Previous storage conditions
The British Art and Design gallery and storage rooms had previously accommodated a diverse selection of clocks, illustrating the stylistic development of casework and clock design. The objects were principally interpreted as examples of cabinet design with an emphasis on decorative casework (e.g. floral marquetry, japanned decoration, figured woods, etc.), rather than on horological innovation.
The majority of clocks were spread throughout a series of storage locations that provided a minimal level of environmental and physical protection. The storage conditions of the longcase clocks offered a particularly low standard of horological storage, with objects standing directly on uneven wood-block floors, grouped in close proximity to each other and concealed underneath polythene sheeting (see figure 1). Access to the collection was somewhat limited due to the restricted storage space, and the generally inhospitable, dusty, poorly lit and overcrowded conditions.
Movement and handling of the objects was unnecessarily time consuming, occasionally hazardous and risked damage to the delicate clock components. Surveys undertaken during the preliminary stages of the British Gallery project had identified the storage conditions as being the primary cause of structural and chemical deterioration of both the wood and metal components.
Comparative review of storage systems
The principle objective was to create a facility that would improve the general standard of long-term storage and provide greater access to the collection; a designated store that would maximise the space available, without compromising the accessibility and safety of the objects 2 .
The Conservation Department does not contain a specialist section for the specific treatment of clocks.
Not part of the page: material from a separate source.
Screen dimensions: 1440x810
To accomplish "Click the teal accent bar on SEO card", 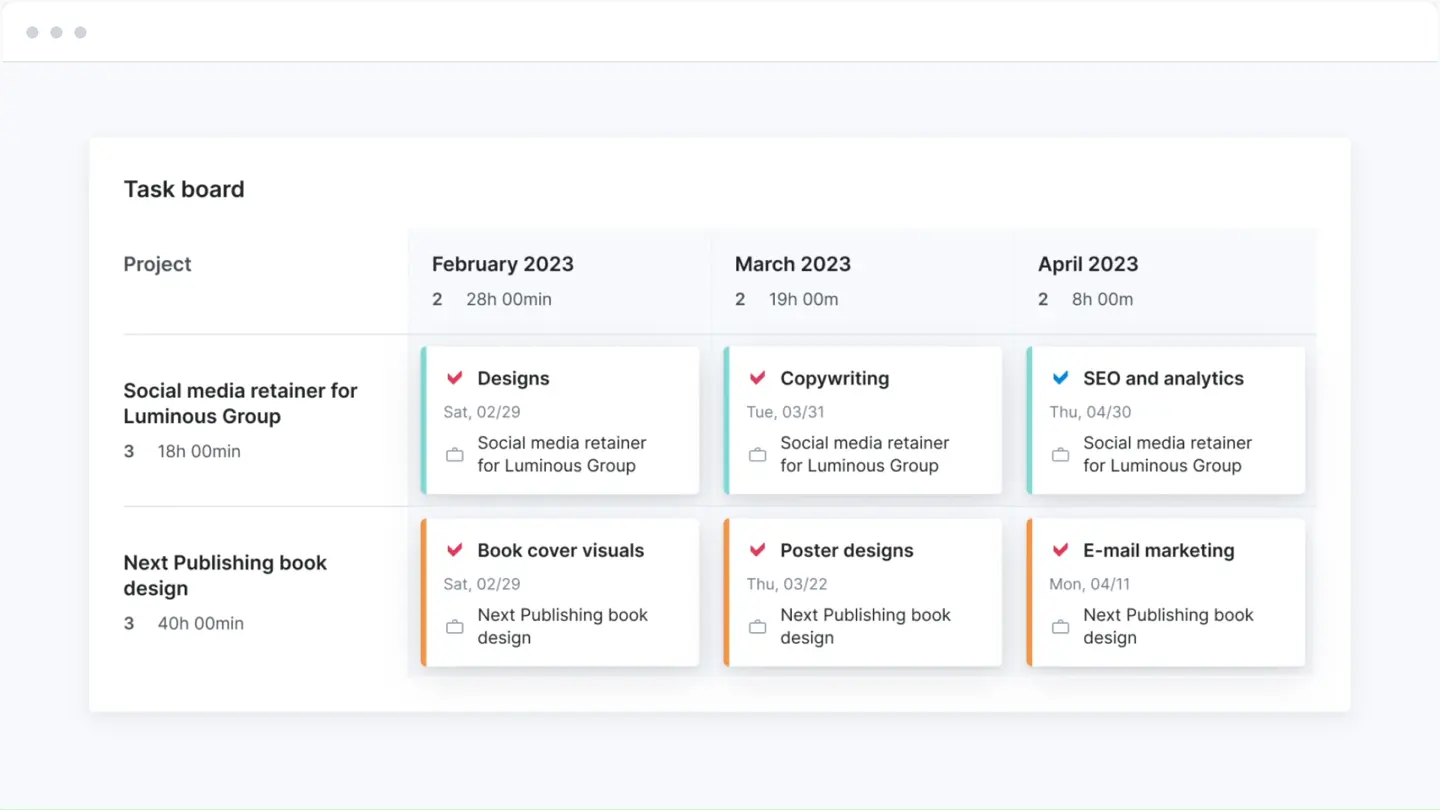I will (x=1028, y=420).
Therefore, the initial stages of research to investigate appropriate storage systems was based on communication with external horological sources. A comparative assessment of storage facilities held within other institutions 3 , revealed distinct differences in store form and function. In general, the storage systems conformed to three models:
Standard Storeroom: This form of store conformed to the standard museum model, providing a secure storage enclosure that offered a flexible range of environmental parameters for the long-term preservation of mixed material objects. The individual storage requirements for specific clock components were also featured.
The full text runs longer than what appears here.